Apr. 14, 2004 - The Palm Beach County Commission rejected four proposals to build a convention center hotel on Tuesday, voting 4-3 to reopen bidding on the long-sought project. 

The action came in part to curb the chance of a time consuming lawsuit from CityPlace Partners, which has protested a selection committee process that ranked it third of four plans. 

"We weren't going to be selected," under the selection panel's criteria, Ken Himmel, managing partner of the big downtown developer admitted after the vote. With the decision to rebid, "We're still in the game, and that's a small victory anyway," he said. 

A spokesman for Ocean Properties Ltd, the panel's favored choice, said starting over means at least six to 12 months of delay. Last week, CityPlace formally protested the selection panel's rankings, saying it showed bias and favoritism. Himmel on Tuesday declined to say if he would have filed suit. 

But commissioners, eager to fine-tune the proposals, feared that anything short of re-bidding would leave a door open to legal challenge. 

Complicating the situation is the fact that CityPlace owns the proposed hotel site. The county has agreed to acquire it in a complex land swap. 

"I'm just concerned that this never ends without a re-bid," Commission Chairwoman Karen Marcus said. 

All of the four proposals projected a county subsidy of at least $26 million in order to build the 400-room hotel. Several commissioners were uneasy with that. 

"We are putting as much capital into the project as the private sector and any private lender," said Commissioner Jeff Koons. 

In voting to re-bid the project, Koons was joined by commissioners Marcus, Newell and Masilotti. 

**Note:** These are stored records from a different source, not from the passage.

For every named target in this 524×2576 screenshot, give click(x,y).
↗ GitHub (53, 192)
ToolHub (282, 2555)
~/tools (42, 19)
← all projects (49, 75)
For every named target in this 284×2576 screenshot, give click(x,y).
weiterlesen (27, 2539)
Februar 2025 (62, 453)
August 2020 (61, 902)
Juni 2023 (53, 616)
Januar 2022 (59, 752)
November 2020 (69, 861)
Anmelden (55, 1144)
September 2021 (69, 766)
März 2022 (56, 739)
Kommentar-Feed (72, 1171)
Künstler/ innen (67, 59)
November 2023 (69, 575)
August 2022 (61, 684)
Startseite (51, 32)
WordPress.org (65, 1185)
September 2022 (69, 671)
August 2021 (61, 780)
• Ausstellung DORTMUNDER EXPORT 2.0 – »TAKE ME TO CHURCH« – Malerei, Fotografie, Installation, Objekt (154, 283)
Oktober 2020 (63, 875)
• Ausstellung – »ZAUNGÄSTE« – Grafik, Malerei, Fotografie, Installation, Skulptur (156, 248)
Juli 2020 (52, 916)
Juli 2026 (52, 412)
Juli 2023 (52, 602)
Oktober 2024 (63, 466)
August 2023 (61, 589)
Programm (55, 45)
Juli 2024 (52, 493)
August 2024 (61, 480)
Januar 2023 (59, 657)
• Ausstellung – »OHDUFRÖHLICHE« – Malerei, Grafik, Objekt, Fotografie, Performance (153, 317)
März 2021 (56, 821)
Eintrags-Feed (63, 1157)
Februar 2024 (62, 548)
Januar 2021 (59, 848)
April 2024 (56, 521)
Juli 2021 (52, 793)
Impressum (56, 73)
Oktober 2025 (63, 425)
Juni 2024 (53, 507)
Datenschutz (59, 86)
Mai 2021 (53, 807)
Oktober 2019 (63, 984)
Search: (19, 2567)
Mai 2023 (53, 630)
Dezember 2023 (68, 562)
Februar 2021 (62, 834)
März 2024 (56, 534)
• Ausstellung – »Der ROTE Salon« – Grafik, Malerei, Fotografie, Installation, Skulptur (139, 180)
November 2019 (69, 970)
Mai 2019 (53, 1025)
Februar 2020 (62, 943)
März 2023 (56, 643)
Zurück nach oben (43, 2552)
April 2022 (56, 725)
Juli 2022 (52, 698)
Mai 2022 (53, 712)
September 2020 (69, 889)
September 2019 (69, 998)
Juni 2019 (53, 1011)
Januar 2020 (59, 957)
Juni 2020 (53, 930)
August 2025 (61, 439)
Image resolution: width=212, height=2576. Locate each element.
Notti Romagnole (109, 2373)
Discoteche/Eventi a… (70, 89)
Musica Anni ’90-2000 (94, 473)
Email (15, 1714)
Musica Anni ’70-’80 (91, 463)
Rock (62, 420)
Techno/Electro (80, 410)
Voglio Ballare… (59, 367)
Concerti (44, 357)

Commissioners directed County Administrator Robert Weisman to get rid of unwanted features and add desired ones. The hotel will be 400 rooms, not 350. It will have a parking garage on site, not across the street. Developers must file cost projections for a hotel that includes a condo component and one that doesn't. The hotel will be tax exempt, but developers were asked to include in their projections the cost of the county making tax payments to the school board and other entities. 

Developers, at their option, may address the cost of a "labor peace agreement" sought by Local 355 of the Hotel & Restaurant Employees union and supported by some commissioners. 

The specifics may help move the project forward, said Charles Lehmann, executive director of the Palm Beach County Tourist Development Council. 

Late last year, Palm Beach County opened its $80 million convention center in West Palm Beach without an adjacent headquarters hotel. Westin, Hyatt, Embassy Suites and Inter-Continental hotels have been mentioned as possible operators. 

In addition to Ocean Properties, of Delray Beach and CityPlace Partners, of West Palm Beach, two other developers were in the final running to build the project, West Palm Beach-based Florida Realty Investments and FaulknerUSA of Austin, Texas. 

-----To see more of the South Florida Sun-Sentinel -- including its homes, jobs, cars and other classified listings -- or to subscribe to the newspaper, go to http://www.sun-sentinel.com. 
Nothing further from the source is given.